CD Review: The Red Hot Chili Peppers, "I'm With You."
Published: Tuesday, September 6, 2011 - 12:39am
Before I heard a single track from The Red Hot Chili Pepper's newest album, I'm With You, I predicted I couldn't expect much from the album. After all, the Chili Peppers lost their long-time guitarist John Frusciante and this is their first record with his replacement, Josh Klinghoffer. Frusciante's absence from the album is obvious.
So I had a nervous feeling in early August when I finally heard "The Adventures of Rain Dance Maggie" from the Chili Pepper's upcoming album, "I'm With You." The single was too mellow and repetitive; the repetition was only exacerbated by the lack of a unique guitar solo.
When I listened to "I'm With You" on Aug. 30, the album's release date, most noticeable to me was the album's inconsistency.
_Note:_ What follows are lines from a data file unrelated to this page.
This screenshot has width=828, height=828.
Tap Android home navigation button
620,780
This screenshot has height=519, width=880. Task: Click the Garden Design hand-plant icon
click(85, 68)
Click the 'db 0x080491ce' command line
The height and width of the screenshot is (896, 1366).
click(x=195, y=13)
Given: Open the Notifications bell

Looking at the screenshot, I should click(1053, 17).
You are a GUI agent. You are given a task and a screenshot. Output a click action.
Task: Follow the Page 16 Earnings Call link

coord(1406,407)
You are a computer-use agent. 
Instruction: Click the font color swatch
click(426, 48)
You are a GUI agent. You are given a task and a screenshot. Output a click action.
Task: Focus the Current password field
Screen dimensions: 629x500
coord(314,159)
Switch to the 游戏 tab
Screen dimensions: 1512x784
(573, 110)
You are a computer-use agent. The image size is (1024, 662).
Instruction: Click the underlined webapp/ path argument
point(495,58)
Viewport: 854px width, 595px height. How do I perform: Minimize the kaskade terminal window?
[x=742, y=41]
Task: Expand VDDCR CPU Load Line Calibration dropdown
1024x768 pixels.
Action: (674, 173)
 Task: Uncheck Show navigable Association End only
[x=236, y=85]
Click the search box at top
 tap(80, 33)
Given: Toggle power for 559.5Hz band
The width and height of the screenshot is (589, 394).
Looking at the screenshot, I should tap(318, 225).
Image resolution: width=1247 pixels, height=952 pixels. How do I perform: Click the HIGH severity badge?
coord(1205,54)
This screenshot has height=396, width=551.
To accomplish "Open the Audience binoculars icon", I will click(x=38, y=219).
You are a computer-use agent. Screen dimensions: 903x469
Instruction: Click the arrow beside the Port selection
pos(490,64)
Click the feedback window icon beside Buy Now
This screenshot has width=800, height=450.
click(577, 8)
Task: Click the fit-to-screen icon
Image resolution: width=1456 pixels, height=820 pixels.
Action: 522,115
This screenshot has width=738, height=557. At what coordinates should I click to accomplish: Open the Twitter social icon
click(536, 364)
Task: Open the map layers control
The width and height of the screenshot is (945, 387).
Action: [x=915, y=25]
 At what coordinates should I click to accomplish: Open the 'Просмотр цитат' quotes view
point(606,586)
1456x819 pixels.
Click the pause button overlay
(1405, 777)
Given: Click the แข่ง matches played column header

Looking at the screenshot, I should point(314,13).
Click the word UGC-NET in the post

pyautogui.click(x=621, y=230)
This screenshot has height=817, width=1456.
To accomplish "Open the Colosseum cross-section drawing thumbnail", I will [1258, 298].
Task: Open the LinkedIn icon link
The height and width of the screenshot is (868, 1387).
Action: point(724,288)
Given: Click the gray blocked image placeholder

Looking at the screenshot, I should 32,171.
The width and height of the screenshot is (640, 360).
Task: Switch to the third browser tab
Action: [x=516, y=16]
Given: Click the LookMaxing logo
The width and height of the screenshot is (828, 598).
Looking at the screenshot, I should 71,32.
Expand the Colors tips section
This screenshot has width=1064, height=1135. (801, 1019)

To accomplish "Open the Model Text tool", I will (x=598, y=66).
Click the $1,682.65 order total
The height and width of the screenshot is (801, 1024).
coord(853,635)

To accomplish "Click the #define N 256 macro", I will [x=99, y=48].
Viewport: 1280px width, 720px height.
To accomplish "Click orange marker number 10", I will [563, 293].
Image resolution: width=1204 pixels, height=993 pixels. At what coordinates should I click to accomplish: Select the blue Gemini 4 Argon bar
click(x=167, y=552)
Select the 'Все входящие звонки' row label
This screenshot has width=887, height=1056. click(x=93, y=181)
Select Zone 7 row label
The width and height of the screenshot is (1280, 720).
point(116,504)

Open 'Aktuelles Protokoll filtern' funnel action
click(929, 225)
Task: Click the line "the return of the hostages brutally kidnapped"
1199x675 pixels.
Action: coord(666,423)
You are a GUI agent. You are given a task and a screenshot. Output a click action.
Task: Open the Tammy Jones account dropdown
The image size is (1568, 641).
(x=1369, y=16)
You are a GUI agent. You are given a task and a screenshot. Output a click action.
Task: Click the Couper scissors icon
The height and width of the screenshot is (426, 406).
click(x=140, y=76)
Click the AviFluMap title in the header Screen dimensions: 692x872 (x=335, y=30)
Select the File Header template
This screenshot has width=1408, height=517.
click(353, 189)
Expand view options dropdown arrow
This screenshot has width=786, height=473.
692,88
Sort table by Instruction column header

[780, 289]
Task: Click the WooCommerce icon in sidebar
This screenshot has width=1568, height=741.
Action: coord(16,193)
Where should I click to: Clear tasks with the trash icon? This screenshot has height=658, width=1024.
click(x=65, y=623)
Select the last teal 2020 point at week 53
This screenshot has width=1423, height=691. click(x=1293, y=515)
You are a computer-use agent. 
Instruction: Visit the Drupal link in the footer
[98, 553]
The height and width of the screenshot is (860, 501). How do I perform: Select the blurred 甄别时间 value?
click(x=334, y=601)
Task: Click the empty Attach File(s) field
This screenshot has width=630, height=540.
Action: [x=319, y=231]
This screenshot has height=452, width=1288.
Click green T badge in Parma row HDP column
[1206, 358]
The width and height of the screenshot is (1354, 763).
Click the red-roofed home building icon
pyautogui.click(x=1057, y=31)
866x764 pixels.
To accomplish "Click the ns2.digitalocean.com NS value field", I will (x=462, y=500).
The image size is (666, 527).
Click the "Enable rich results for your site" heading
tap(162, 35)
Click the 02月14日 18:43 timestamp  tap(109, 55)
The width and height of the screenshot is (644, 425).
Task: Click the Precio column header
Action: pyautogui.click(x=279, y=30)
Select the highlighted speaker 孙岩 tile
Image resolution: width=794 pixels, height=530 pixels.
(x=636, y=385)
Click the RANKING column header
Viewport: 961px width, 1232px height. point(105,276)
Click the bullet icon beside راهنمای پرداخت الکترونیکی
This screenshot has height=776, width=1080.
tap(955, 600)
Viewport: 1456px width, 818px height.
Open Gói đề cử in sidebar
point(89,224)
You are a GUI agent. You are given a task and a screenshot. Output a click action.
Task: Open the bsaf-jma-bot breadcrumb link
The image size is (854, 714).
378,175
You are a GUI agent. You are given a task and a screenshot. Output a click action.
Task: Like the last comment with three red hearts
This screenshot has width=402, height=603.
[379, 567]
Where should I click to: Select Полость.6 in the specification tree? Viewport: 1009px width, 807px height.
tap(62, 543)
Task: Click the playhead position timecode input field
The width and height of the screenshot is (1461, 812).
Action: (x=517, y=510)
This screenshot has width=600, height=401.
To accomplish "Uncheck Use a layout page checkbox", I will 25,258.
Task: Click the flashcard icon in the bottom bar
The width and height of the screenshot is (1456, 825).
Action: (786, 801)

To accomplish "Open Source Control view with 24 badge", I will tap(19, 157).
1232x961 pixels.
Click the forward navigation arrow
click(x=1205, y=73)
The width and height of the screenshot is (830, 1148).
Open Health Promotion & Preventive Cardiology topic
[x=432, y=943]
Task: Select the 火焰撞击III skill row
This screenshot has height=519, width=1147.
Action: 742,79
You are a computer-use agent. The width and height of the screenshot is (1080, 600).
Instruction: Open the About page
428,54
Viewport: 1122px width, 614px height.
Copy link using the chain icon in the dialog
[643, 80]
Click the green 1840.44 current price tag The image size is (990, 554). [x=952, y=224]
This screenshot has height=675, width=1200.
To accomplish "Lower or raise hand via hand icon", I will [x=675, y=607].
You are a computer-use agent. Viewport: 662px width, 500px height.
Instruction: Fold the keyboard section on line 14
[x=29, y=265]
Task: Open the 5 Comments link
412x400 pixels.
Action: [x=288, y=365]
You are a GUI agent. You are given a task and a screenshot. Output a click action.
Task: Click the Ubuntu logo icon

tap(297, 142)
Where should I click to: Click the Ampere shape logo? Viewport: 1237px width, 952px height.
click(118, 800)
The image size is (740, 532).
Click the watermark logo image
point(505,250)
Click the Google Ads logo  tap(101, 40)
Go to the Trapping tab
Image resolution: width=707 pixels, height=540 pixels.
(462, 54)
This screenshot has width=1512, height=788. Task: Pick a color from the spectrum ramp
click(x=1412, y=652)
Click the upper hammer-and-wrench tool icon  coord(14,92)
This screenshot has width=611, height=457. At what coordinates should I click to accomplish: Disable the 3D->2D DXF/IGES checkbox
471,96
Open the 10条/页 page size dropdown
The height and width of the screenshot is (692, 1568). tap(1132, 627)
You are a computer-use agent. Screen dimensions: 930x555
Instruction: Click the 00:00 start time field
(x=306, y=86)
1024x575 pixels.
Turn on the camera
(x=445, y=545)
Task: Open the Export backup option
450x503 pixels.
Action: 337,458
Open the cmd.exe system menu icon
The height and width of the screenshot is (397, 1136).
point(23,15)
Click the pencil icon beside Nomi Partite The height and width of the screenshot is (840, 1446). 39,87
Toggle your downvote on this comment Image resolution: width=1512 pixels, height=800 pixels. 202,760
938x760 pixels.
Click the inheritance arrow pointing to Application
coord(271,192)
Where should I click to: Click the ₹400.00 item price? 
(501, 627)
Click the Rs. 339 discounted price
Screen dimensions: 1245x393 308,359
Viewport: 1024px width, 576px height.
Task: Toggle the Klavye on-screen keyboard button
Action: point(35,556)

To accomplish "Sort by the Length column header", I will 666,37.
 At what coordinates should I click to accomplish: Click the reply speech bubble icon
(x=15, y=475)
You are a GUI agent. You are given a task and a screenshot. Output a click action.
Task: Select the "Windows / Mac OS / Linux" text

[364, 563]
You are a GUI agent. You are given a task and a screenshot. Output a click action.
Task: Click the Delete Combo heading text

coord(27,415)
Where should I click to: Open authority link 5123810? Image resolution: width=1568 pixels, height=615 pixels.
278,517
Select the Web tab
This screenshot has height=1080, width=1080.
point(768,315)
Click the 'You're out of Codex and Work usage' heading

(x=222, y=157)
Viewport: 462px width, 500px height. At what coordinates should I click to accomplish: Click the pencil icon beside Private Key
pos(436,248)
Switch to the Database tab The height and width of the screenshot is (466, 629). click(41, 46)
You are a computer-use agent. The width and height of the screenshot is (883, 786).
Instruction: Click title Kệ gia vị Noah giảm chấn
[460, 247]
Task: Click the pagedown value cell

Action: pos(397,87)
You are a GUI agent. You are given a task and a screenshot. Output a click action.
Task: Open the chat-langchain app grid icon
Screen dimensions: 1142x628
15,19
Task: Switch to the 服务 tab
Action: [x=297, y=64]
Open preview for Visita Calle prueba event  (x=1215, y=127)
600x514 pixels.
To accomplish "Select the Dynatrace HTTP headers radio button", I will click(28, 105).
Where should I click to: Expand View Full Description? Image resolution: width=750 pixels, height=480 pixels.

The first track, "Monarchy of Roses," is disorienting in the beginning with muffled, distorted singing by lead singer Anthony Kiedis, and similar guitar playing by Klinghoffer. The song eventually transforms into an upbeat melody that coalesces into wonderful vocal layering at the end.
"Factory Of Faith," and "Look Around" are both sung by a seemingly tired or uninterested Kiedis; the former has a fun bass line and somewhat Frusciante-esque melody while it is lyrically unimpressive (if not laughable), while the latter has very little to it structurally other than Kiedis' rapping and a noisy farrago of percussion and guitar.
The better songs on the album tend to be the more energetic pieces. The style of "Did I Let You Know" is like that of a less erotic "Cabron" (from By The Way), plus it has relaxing but not lethargic guitar playing that nicely complements Kiedis' vocals. "Goodbye Hooray" almost falls into this category but it is too messy and it simply isn't fun or interesting to hear.
I think one of the best songs on the album is "Brendan's Death Song," for its distinctive guitar and vocal melody, Kiedis' strong vocal performance, and drummer Chad Smith's minimalist drumming. "Police Station" also ranks at the top even though it is slow-going because of its powerful choruses and its eerie piano part.
"Happiness Loves Company" begins with a confident piano part and leads to a cheerful melody and lyrics. The last song on the album that is worth discussing in a positive light is "Even You Brutus." In this song, Kiedis is at his best with his combination of rapping and singing, and he's backed up by Frusciante-style rhythm guitar and a prominent keyboard part that mixes wonderfully.
"I'm With You" is highlighted by those songs, and more generally, the keyboard compositions, Kiedis' vocals occasionally, and the few songs where the band members don't sound at odds with each other. Perhaps most disappointing is that Flea's hard-hitting bass playing has mostly been relegated to background, as he lacks any substantial or interesting solo on the album.
Overall, the album is a far cry from the distinctive funk rock style of the Chili's fifth album, Blood Sugar Sex Magik, and despite the fact that the Chili Pepper's have been becoming more melodic recently, especially in By The Way and Stadium Arcadium, this album mostly lacks the singularity and originality of those earlier albums. Perhaps the next album The Red Hot Chili Peppers make will be better after they play with Klinghoffer for awhile, develop their chemistry, and collectively mature. If not, I'd hate to see the band out of sync and in a funk.